***** SOURCE INFORMATION

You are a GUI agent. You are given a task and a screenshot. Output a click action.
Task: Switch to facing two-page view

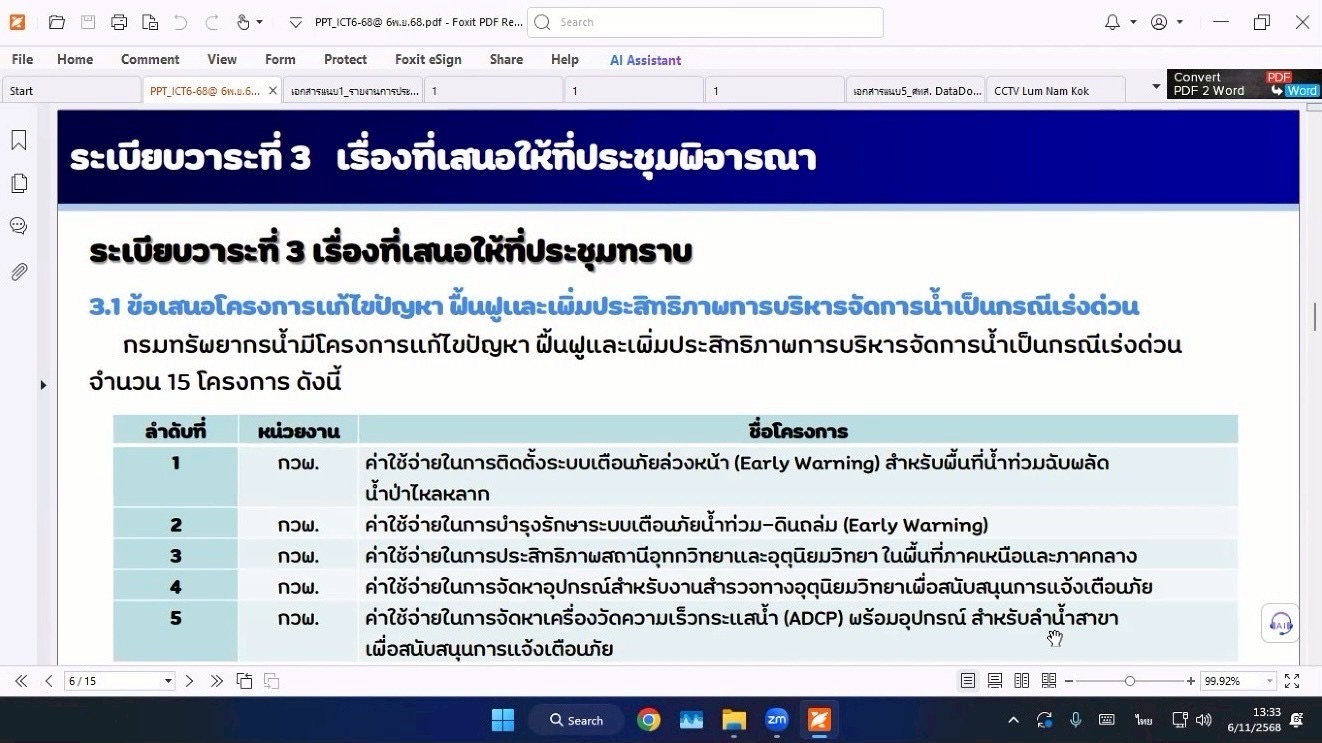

**********
***** SOURCE INFORMATION

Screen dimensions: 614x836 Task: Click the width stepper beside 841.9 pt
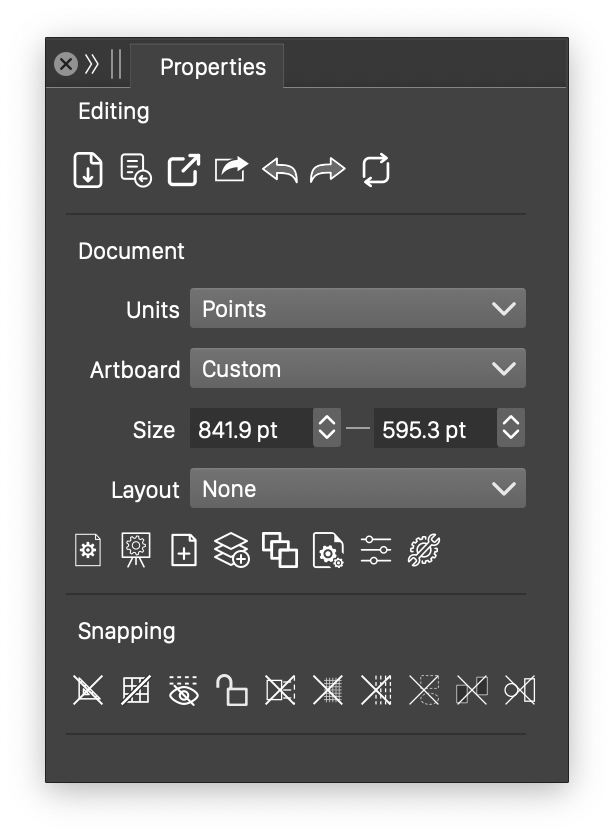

**********
***** SOURCE INFORMATION

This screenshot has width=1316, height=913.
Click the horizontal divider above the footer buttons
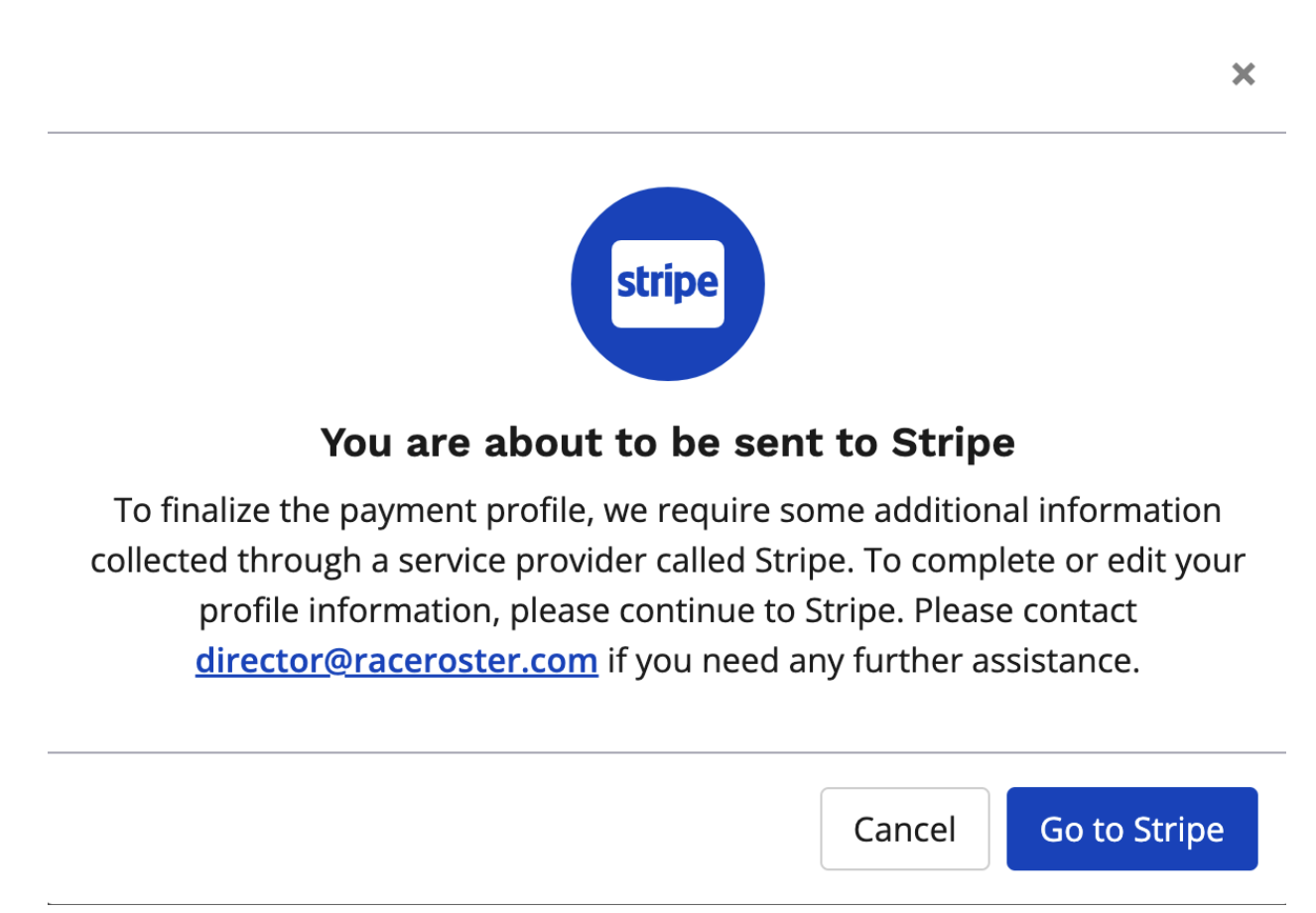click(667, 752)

**********

Within the listing above, extract exactly the lines from the line with "You are a GUI" to the line with "Task: Switch to facing two-page view", the two named lines included, and no others.

You are a GUI agent. You are given a task and a screenshot. Output a click action.
Task: Switch to facing two-page view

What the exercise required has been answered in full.